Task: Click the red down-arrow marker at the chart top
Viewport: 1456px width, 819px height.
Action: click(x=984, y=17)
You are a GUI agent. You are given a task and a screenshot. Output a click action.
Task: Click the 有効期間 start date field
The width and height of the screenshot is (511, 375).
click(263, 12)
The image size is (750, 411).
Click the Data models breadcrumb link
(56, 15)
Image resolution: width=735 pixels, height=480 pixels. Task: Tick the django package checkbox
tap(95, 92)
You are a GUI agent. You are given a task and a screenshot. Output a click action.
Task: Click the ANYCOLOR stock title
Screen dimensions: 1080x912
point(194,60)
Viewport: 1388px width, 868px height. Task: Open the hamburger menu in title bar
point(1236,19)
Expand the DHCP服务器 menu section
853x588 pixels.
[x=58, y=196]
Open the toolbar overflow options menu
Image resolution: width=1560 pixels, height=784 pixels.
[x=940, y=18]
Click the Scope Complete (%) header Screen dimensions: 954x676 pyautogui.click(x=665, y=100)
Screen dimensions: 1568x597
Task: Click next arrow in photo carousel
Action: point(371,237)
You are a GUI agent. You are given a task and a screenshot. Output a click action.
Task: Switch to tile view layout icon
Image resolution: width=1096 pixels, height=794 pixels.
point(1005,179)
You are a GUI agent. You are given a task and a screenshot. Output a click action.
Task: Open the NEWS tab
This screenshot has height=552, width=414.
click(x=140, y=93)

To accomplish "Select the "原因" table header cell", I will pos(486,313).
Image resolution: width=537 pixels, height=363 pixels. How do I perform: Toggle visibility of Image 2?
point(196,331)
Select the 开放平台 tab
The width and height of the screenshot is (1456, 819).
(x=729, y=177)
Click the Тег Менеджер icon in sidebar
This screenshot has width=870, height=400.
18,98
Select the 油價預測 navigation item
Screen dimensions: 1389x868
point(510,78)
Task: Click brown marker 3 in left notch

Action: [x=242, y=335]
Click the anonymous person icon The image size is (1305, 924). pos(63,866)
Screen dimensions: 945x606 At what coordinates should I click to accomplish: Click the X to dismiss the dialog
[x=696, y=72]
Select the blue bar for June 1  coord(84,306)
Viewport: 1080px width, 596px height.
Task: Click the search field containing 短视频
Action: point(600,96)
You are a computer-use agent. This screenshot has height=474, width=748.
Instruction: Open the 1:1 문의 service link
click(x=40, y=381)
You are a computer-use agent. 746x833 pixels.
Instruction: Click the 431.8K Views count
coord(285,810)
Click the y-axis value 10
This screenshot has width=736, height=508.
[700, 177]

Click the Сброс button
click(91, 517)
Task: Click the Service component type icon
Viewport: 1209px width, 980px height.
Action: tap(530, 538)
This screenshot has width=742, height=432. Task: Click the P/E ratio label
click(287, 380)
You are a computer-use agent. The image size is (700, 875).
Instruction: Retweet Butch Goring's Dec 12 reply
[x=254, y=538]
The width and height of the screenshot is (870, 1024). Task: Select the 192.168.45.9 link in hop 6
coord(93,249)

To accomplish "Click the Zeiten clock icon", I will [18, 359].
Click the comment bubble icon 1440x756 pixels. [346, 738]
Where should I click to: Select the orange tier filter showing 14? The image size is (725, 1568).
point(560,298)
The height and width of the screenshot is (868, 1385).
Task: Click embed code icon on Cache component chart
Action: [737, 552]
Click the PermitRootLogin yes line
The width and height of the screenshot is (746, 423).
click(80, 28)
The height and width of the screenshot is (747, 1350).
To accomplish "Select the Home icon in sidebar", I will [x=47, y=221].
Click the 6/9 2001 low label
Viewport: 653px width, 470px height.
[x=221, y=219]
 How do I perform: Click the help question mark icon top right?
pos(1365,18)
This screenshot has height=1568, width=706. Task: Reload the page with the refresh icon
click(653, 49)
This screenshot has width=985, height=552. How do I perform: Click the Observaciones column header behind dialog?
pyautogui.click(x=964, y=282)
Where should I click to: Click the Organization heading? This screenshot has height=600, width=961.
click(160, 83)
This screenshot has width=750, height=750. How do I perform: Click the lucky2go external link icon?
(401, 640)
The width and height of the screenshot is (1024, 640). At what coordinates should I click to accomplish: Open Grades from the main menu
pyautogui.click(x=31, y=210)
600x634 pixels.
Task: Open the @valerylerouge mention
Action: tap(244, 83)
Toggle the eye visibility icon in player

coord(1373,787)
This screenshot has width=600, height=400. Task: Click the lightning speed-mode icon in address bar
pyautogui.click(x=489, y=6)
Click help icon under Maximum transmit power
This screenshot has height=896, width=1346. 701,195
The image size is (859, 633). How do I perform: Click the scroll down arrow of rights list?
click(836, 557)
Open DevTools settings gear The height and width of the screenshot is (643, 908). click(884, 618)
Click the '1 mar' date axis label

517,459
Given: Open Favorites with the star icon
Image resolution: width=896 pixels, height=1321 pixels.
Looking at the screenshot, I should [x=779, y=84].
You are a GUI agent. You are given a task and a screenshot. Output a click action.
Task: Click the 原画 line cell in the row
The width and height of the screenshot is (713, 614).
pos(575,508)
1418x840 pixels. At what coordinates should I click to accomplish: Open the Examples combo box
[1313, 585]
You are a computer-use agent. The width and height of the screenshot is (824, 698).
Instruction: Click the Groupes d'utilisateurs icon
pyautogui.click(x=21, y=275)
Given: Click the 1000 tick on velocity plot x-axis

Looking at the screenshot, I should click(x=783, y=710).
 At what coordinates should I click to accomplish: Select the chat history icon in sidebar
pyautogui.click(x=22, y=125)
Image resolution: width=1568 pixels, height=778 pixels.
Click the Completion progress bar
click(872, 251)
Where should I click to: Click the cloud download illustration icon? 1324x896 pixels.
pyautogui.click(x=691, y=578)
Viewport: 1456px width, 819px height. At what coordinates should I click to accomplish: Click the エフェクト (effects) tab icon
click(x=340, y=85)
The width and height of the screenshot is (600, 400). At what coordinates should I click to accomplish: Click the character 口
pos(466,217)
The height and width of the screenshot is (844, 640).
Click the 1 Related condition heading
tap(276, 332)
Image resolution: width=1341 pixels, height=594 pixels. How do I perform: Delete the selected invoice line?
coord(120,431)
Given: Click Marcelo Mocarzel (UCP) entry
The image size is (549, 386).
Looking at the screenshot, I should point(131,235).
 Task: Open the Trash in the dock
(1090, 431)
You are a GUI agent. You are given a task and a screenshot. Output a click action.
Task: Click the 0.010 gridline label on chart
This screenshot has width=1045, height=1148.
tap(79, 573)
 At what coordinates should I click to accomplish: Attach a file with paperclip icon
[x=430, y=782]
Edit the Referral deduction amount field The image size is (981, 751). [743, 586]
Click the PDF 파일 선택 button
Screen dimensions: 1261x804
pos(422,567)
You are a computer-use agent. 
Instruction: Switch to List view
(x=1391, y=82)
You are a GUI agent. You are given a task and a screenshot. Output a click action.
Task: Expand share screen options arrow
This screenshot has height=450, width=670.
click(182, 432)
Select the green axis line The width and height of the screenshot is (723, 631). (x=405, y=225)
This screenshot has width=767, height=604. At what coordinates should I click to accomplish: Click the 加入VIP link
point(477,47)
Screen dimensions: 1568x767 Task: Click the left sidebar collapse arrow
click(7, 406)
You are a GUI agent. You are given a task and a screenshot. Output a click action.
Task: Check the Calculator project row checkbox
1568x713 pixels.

•••••

Instructions to follow: Reproduce verbatim everything in the material from the line containing "This screenshot has width=750, height=750." down to the line containing "tap(276, 332)", including both of those lines.

Response to this exercise:
This screenshot has width=750, height=750. How do I perform: Click the lucky2go external link icon?
(401, 640)
The width and height of the screenshot is (1024, 640). At what coordinates should I click to accomplish: Open Grades from the main menu
pyautogui.click(x=31, y=210)
600x634 pixels.
Task: Open the @valerylerouge mention
Action: tap(244, 83)
Toggle the eye visibility icon in player

coord(1373,787)
This screenshot has width=600, height=400. Task: Click the lightning speed-mode icon in address bar
pyautogui.click(x=489, y=6)
Click help icon under Maximum transmit power
This screenshot has height=896, width=1346. 701,195
The image size is (859, 633). How do I perform: Click the scroll down arrow of rights list?
click(836, 557)
Open DevTools settings gear The height and width of the screenshot is (643, 908). click(884, 618)
Click the '1 mar' date axis label

517,459
Given: Open Favorites with the star icon
Image resolution: width=896 pixels, height=1321 pixels.
Looking at the screenshot, I should [x=779, y=84].
You are a GUI agent. You are given a task and a screenshot. Output a click action.
Task: Click the 原画 line cell in the row
The width and height of the screenshot is (713, 614).
pos(575,508)
1418x840 pixels. At what coordinates should I click to accomplish: Open the Examples combo box
[1313, 585]
You are a computer-use agent. The width and height of the screenshot is (824, 698).
Instruction: Click the Groupes d'utilisateurs icon
pyautogui.click(x=21, y=275)
Given: Click the 1000 tick on velocity plot x-axis

Looking at the screenshot, I should click(x=783, y=710).
 At what coordinates should I click to accomplish: Select the chat history icon in sidebar
pyautogui.click(x=22, y=125)
Image resolution: width=1568 pixels, height=778 pixels.
Click the Completion progress bar
click(872, 251)
Where should I click to: Click the cloud download illustration icon? 1324x896 pixels.
pyautogui.click(x=691, y=578)
Viewport: 1456px width, 819px height. At what coordinates should I click to accomplish: Click the エフェクト (effects) tab icon
click(x=340, y=85)
The width and height of the screenshot is (600, 400). At what coordinates should I click to accomplish: Click the character 口
pos(466,217)
The height and width of the screenshot is (844, 640).
Click the 1 Related condition heading
tap(276, 332)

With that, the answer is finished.